The market triggered a 'circuit breaker' that kept stocks from falling through the floor. Here's what you need to know

NYSE President Stacey Cunningham explains why stock trading was halted for 15 minutes

The S&P 500 fell more than 7% Monday, triggering circuit breakers that temporarily helped halt a further plunge.

The index hit the mandatory trading halt shortly after the open, stopping trading below that level for 15 minutes. The market resumed trading at 9:49 am ET and continued a decline that saw the Dow Jones Industrial Average briefly shed more than 2,000 points.

In addition to the S&P, the most all-encompassing large-cap stock index, the Dow tumbled 7.3% while the Nasdaq, which is concentrated in technology names, slid 6.9% before trading stopped.

However, about 10 minutes after trading resumed, the major indexes shaved their losses though they remained down steeply for the session and were approaching bear market conditions.

"The market circuit breakers are designed to slow trading down for a few minutes, give investors the ability to understand what's happening in the market, consume the information and make decisions based on market conditions," New York Stock Exchange President Stacey Cunningham told CNBC's Bob Pisani. "This is operating as it's supposed to."

What is a circuit breaker?

According to the New York Stock Exchange, a market trading halt may occur at "three circuit breaker thresholds" on the S&P 500 due to large declines and volatility. The exchange classifies this at three levels based on the preceding session's close in the S&P 500.

The rules, which apply to regular trading hours only, are as follows:

  • Level 1: If the S&P 500 drops 7%, trading will pause for 15 minutes.
  • Level 2: If the S&P 500 declines 13%, trading will again pause for 15 minutes if the drop occurs on or before 3:25 p.m.
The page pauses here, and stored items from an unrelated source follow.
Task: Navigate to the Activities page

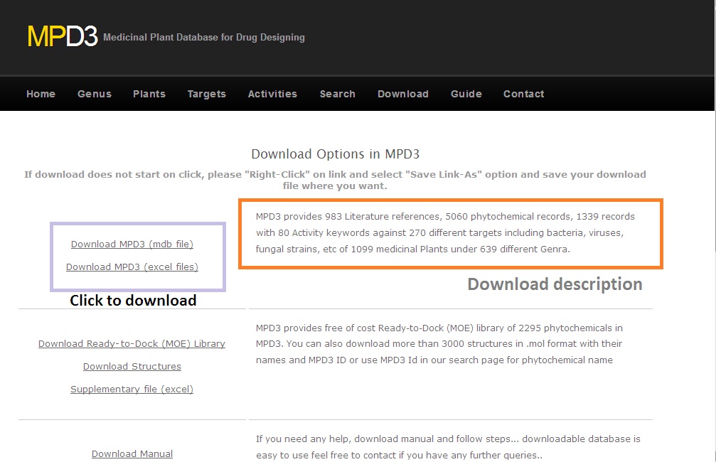Action: click(272, 94)
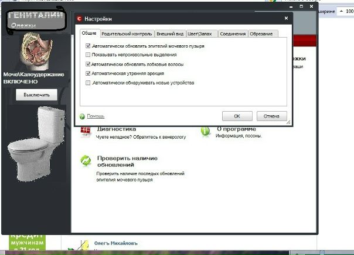Click the green help question mark icon

(x=82, y=116)
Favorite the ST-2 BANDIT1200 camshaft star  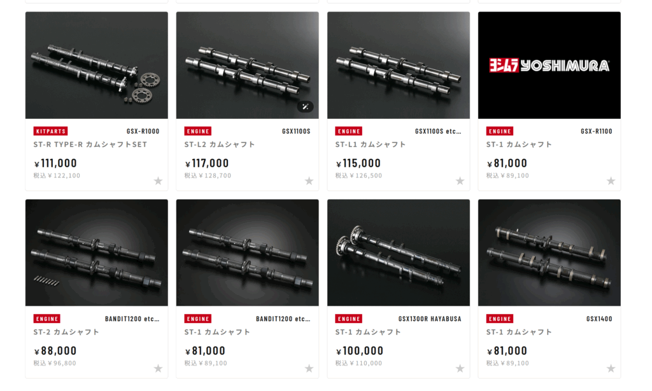coord(158,369)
ET. There will be no halt if the drop happens after that. (This would occur Monday if the S&P falls 386 points).
  • Level 3: If the S&P 500 falls 20%, trading would halt for the remainder of the day. (This would occur if the S&P falls 594 points).

These circuit breakers have never been triggered in their current form during regular trading hours. The prior circuit breaker system was revamped after it failed to prevent the May 2010 flash crash. The current set of breakers were put into effect in February 2013.

Investors knew going into the open that this halt was a possibility based on trading in overnight futures. S&P 500 futures traded "limit down" of 5% in early morning trading, halting activity for those futures overnight Monday.

CNBC's Peter Schacknow and Bob Pisani contributed to this report.